Cantor e compositor, foi também jornaleiro, mecânico, polidor, tamanqueiro, engraxate, garçom e boxeador.

 

Seu nome verdadeiro era Tonico e tinha dois apelidos. Na escola era chamado de “Carusinho”, por sua voz excepcional. Como gaguejava, passou a ser também chamado de “Metralha”, já que falava cuspindo as palavras. Mesmo com a disfunção fonética, decidiu ser cantor. 

 

Mais tarde, decide buscar sua carreira no Rio de Janeiro, em 1939. Faz vários testes e é reprovado em todos.

 

Dois anos depois,  consegue finalmente gravar seu disco de estréia, um 78 RPM contendo o samba "Sinto-Me Bem", de Ataulfo Alves.

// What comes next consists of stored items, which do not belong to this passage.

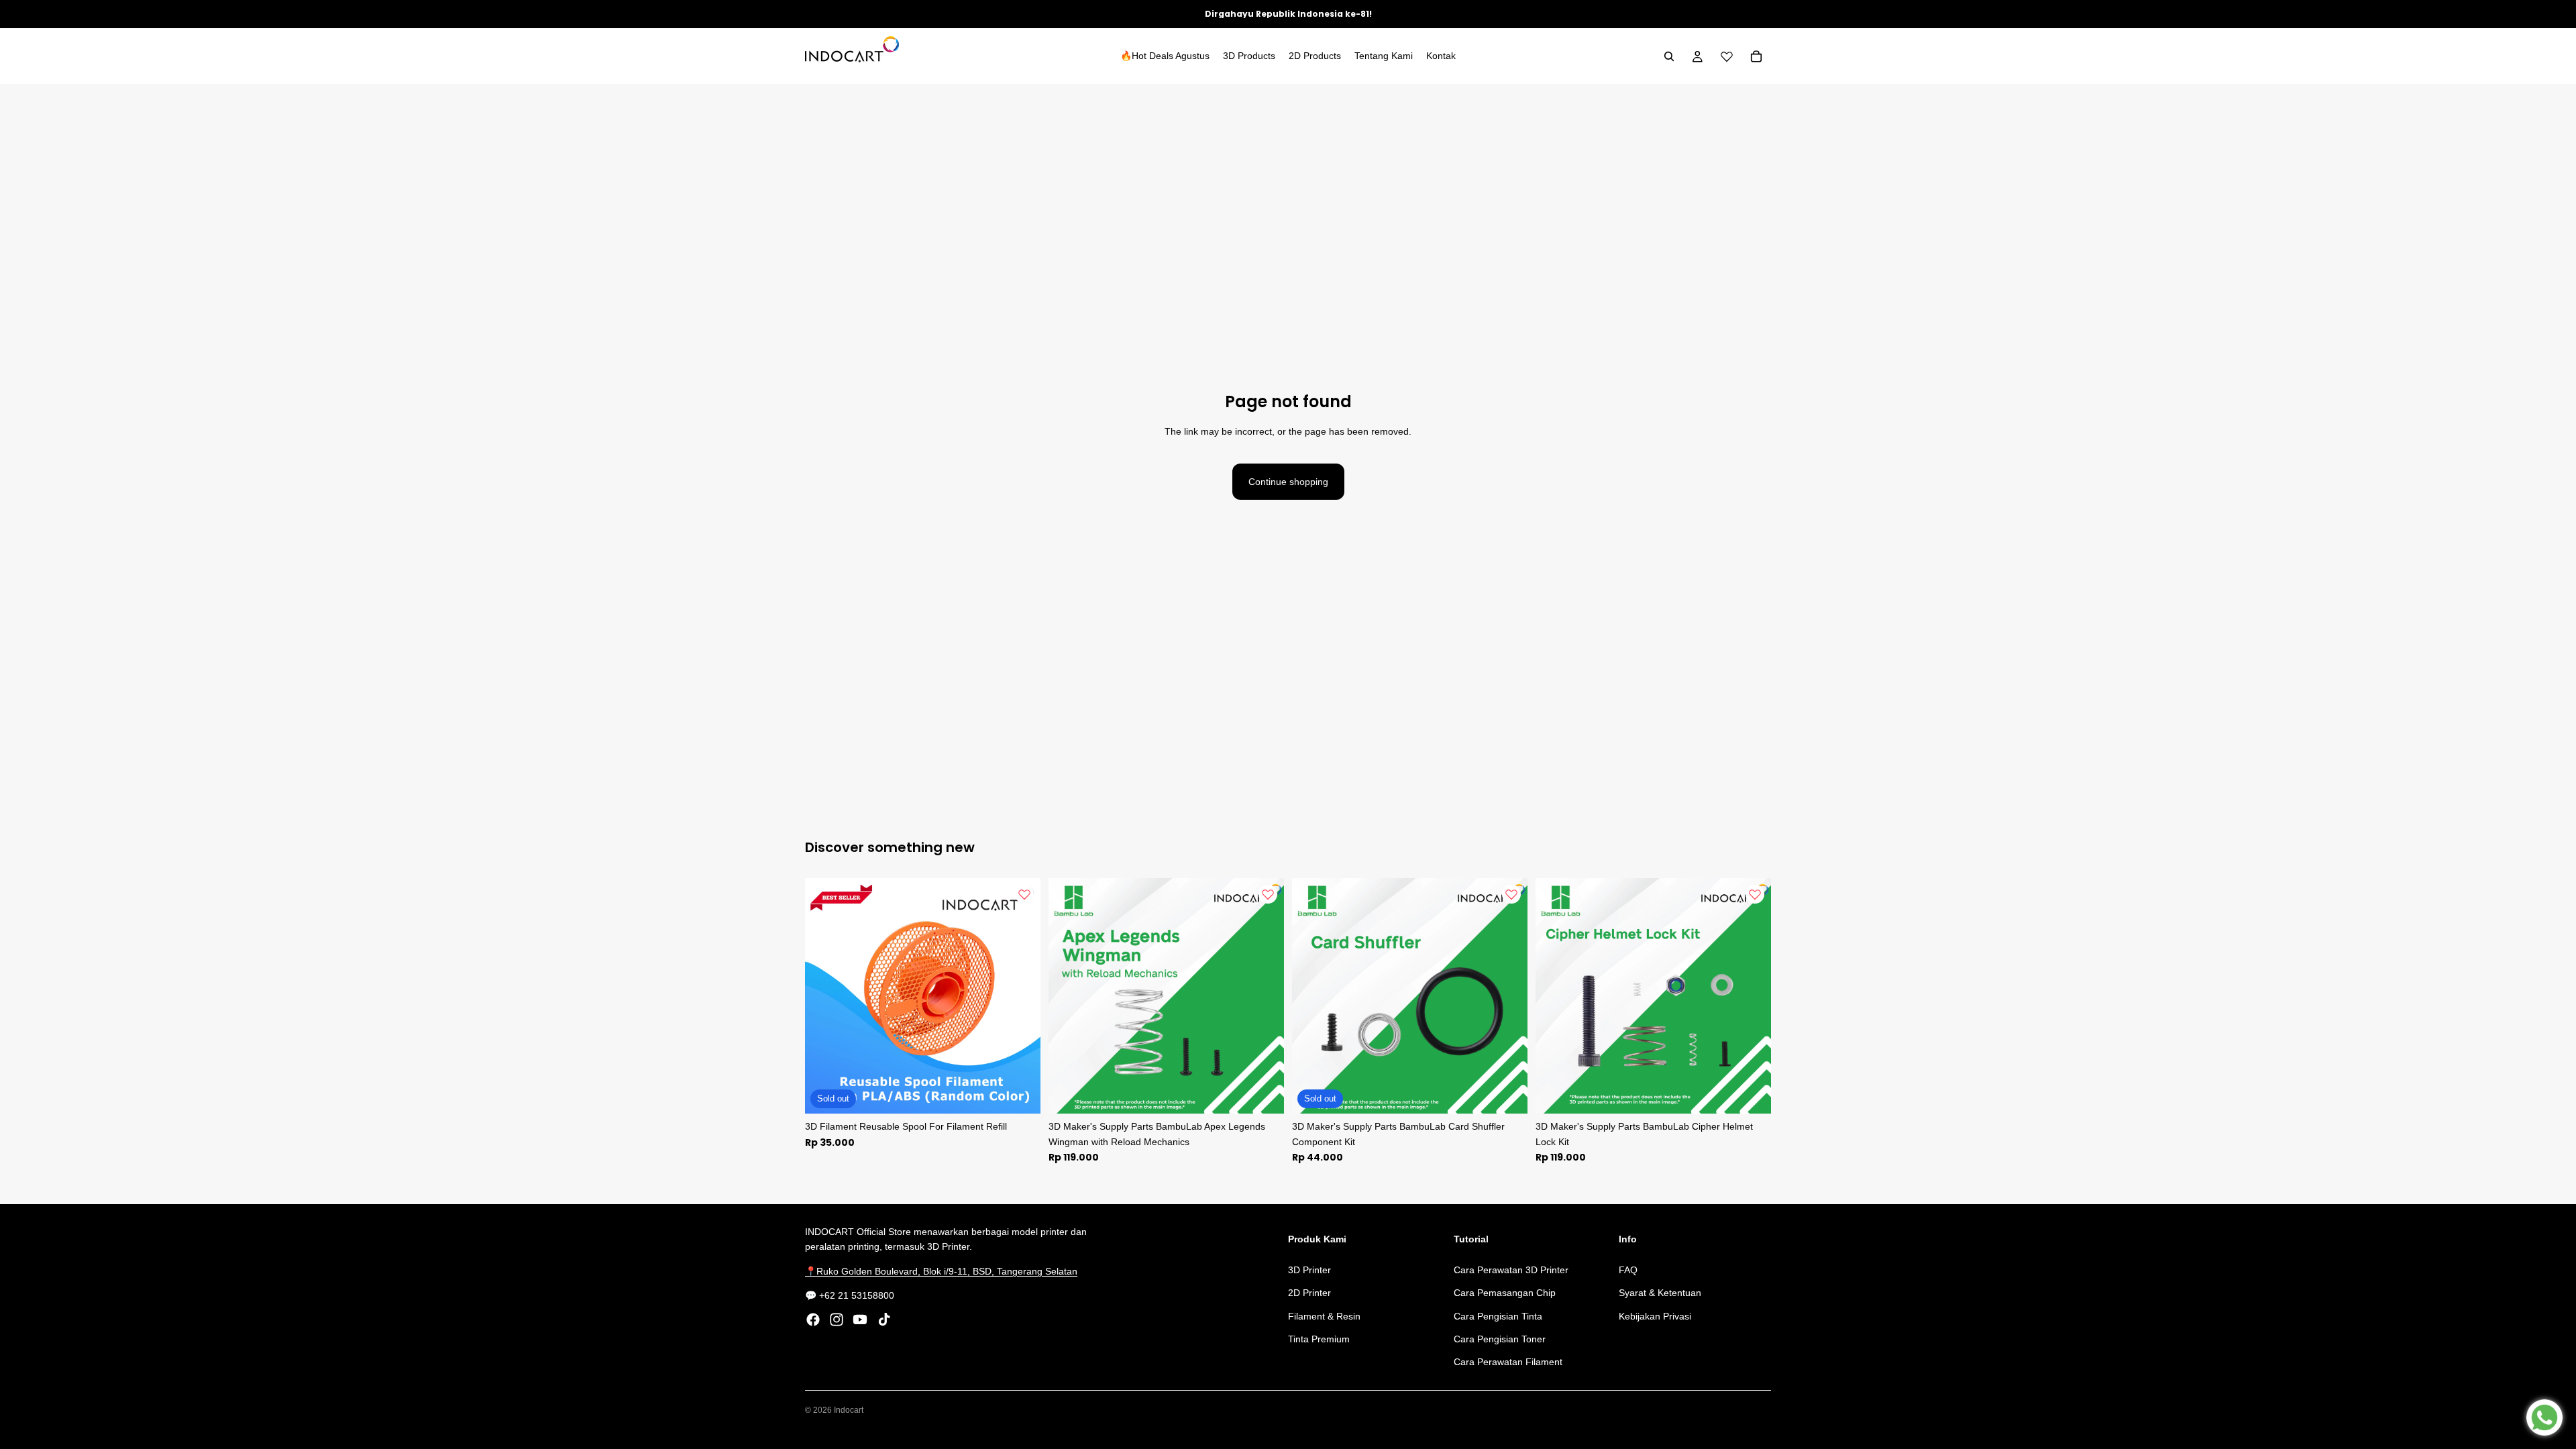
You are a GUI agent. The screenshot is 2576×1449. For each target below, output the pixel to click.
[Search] (1669, 56)
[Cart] (1756, 56)
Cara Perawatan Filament (1508, 1361)
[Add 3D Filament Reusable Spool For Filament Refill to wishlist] (1024, 894)
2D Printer (1309, 1292)
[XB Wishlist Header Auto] (1726, 56)
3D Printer (1309, 1270)
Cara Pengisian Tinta (1498, 1316)
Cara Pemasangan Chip (1505, 1292)
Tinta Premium (1319, 1339)
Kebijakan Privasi (1655, 1316)
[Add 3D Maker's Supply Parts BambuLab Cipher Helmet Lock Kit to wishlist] (1755, 894)
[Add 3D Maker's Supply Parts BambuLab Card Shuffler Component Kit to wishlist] (1511, 894)
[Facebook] (813, 1319)
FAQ (1628, 1270)
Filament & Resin (1324, 1316)
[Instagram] (836, 1319)
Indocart (848, 1410)
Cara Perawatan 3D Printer (1511, 1270)
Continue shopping (1288, 481)
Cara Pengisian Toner (1500, 1339)
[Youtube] (860, 1319)
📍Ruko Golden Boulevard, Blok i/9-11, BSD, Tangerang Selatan (941, 1271)
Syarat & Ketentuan (1660, 1292)
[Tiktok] (884, 1319)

Com a boa recepção do público é contratado pela gravadora RCA Victor, da qual jamais sairia, e pela rádio Mayrink Veiga, levado pelo cantor Carlos Galhardo.

  

A voz de Nelson torna-se rapidamente conhecida. Logo é eleito o "Rei do Rádio", em concurso de popularidade promovido pela "Revista do Rádio". Sua vida melhora consideravelmente em 43, quando ele consegue um emprego como crooner do Cassino do Copacabana Palace Hotel.

 

Nelson Gonçalves faz grande sucesso nas décadas de 40 e 50. Alguns de seus grandes sucessos dos anos 40 foram "Maria Bethânia" (Capiba), "Normalista" (Benedito Lacerda/ Davi Nasser) "Caminhemos" (Herivelto Martins) e "Renúncia" (Roberto Martins/Mário Rossi).

 

Em 52, conhece aquele que seria seu melhor parceiro e grande amigo: Adelino Moreira, um dos maiores letristas e compositores do gênero samba-canção, que compôs para Nelson mais de 370 músicas, como “Fica comigo esta noite” "A volta do boêmio", "Deusa do asfalto",  Êxtase" e "Escultura".

 

Grande ídolo, faz shows em todo o País. Viveu a glória de ser coroado Rei do Rádio e ao mesmo tempo, no auge do sucesso, se envolveu com drogas e chegou a ser preso. Cai no ostracismo.

 

Apesar da vida atribulada, Nelson Gonçalves se dedicou durante mais de 50 anos à sua grande paixão: a música. Durante sua carreira, gravou mais de 2.000 canções, 183 discos em 78 rpm, 128 LPs e 300 compactos. Ganhou 38 discos de ouro e 20 de platina. Também foi agraciado pela RCA com o Prêmio Nipper, recebido apenas por ele e por Elvis Presley. Por seu último disco, "Ainda é Cedo" (1997), Nelson iria receber o disco de ouro. 

 

Nelson Gonçalves morreu em 18 de abril de 1998. Durante os anos que precederam sua morte, se definia como o "último dos moicanos", referindo-se ao seu estilo de cantar, que empregava o vozeirão, do qual dizia nunca ter cuidado, citando como exemplo o fato de ter fumado durante 60 anos, até 1995.